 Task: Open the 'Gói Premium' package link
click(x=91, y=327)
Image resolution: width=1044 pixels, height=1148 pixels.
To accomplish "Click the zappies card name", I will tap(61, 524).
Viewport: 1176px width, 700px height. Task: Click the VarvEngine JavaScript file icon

* * * * * * *

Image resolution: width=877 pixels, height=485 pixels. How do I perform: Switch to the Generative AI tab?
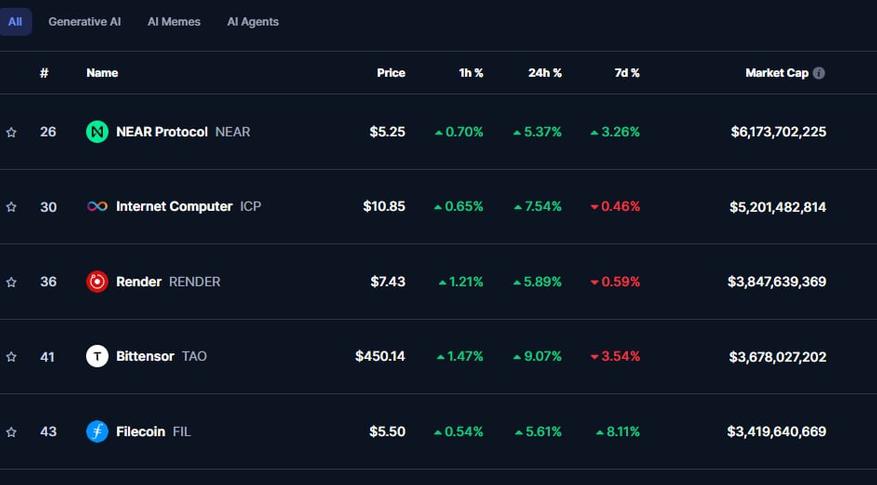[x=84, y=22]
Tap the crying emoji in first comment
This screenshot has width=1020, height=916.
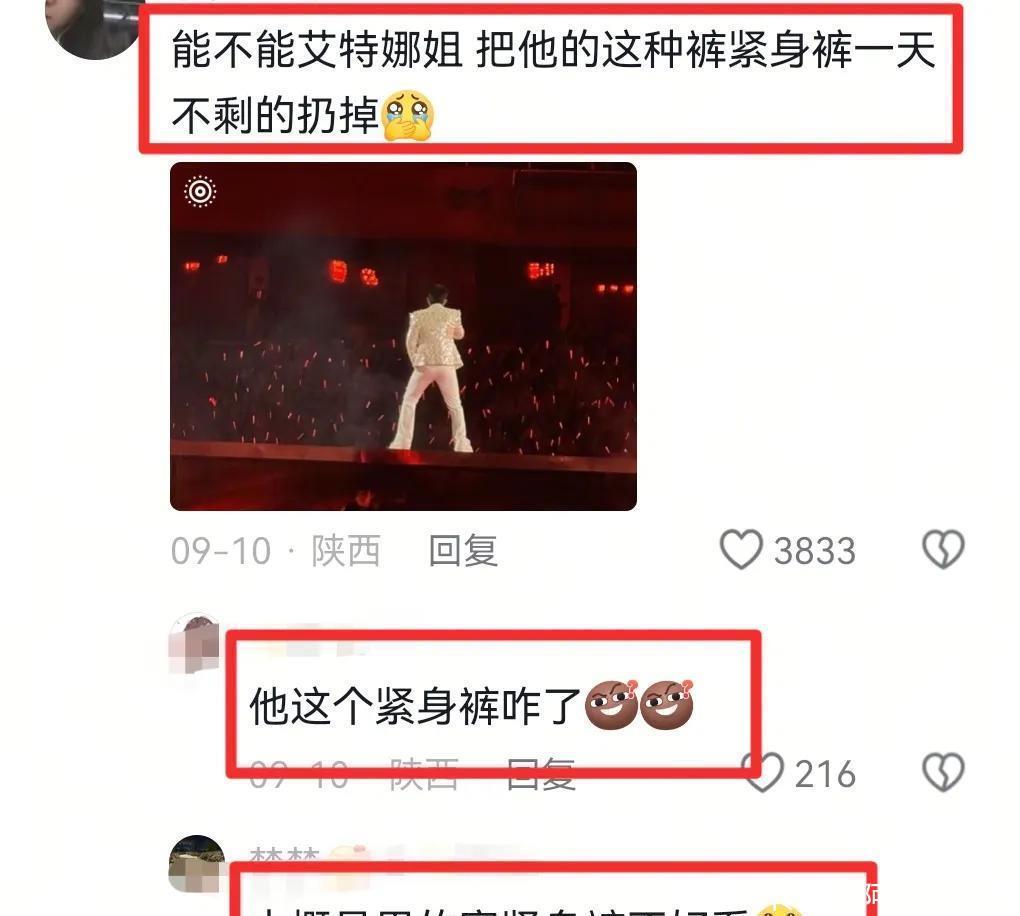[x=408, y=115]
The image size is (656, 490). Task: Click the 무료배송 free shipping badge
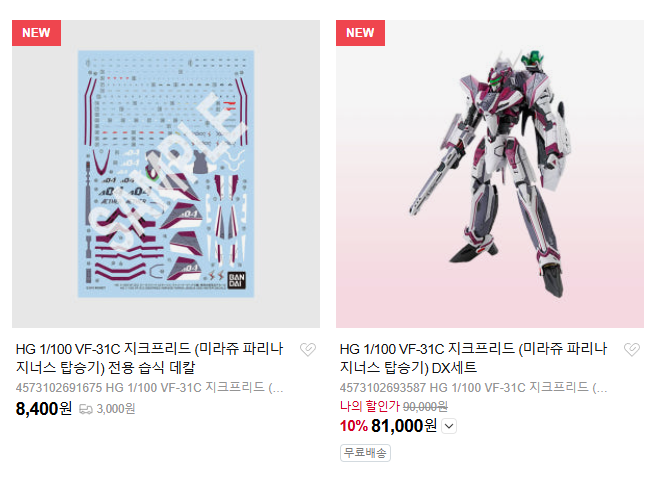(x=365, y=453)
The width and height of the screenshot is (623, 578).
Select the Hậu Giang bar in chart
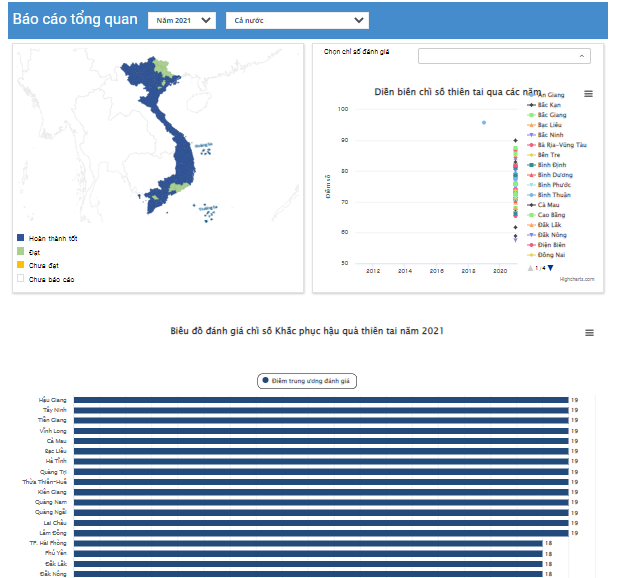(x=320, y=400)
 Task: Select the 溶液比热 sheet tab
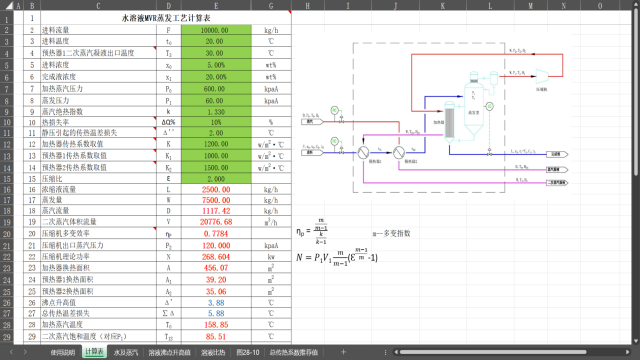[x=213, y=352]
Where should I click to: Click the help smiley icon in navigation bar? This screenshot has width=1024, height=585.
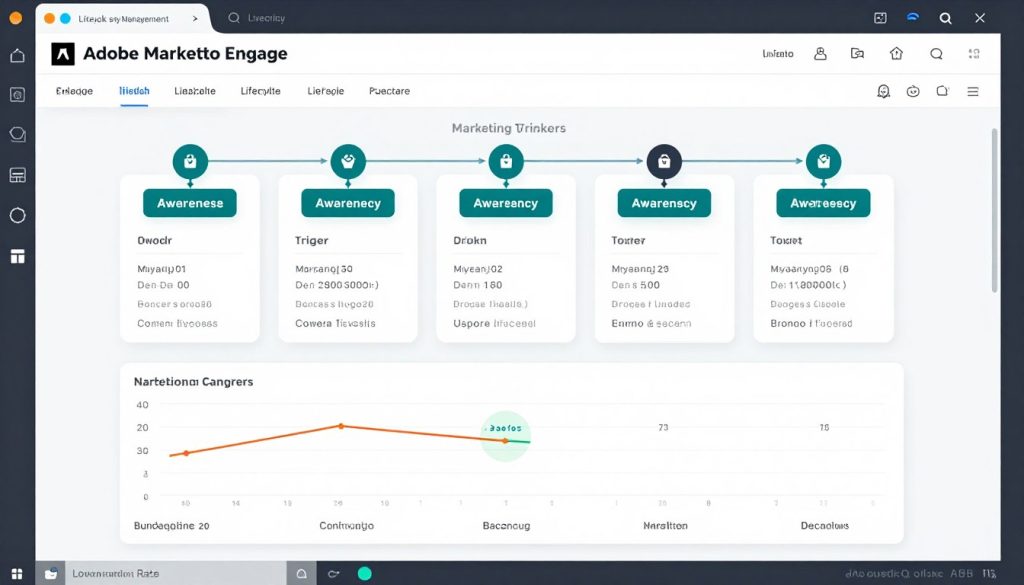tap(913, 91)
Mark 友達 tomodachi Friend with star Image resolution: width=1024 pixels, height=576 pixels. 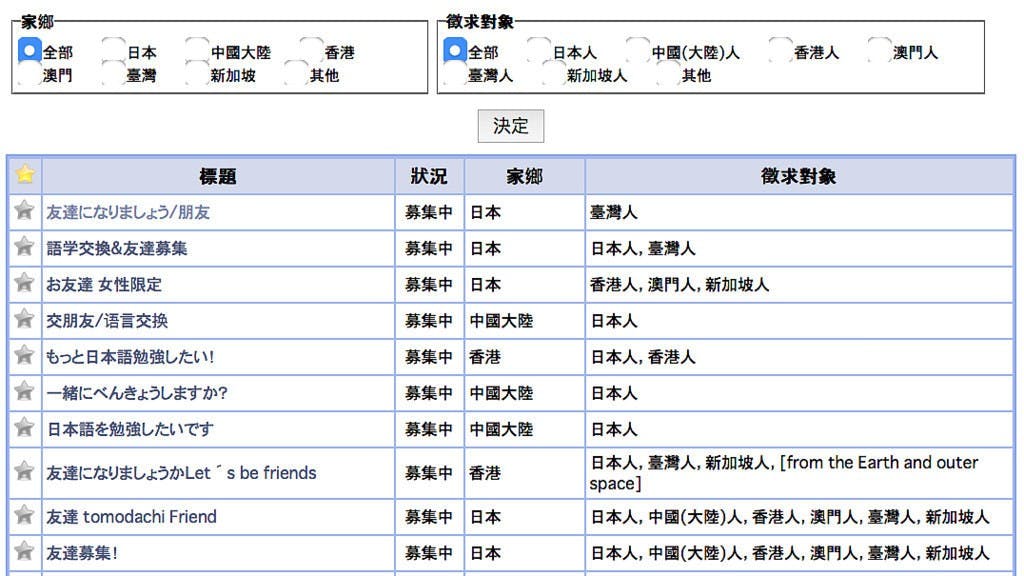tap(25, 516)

* * * * * * *

Could you copy the data from the line containing "The image size" through the line containing "[x=213, y=352]", including both of those lines, and leave out the pictures?

Answer below:
The image size is (656, 490). Task: Click the 무료배송 free shipping badge
(x=365, y=453)
The width and height of the screenshot is (623, 578).
Select the Hậu Giang bar in chart
(x=320, y=400)
 Task: Select the 溶液比热 sheet tab
[x=213, y=352]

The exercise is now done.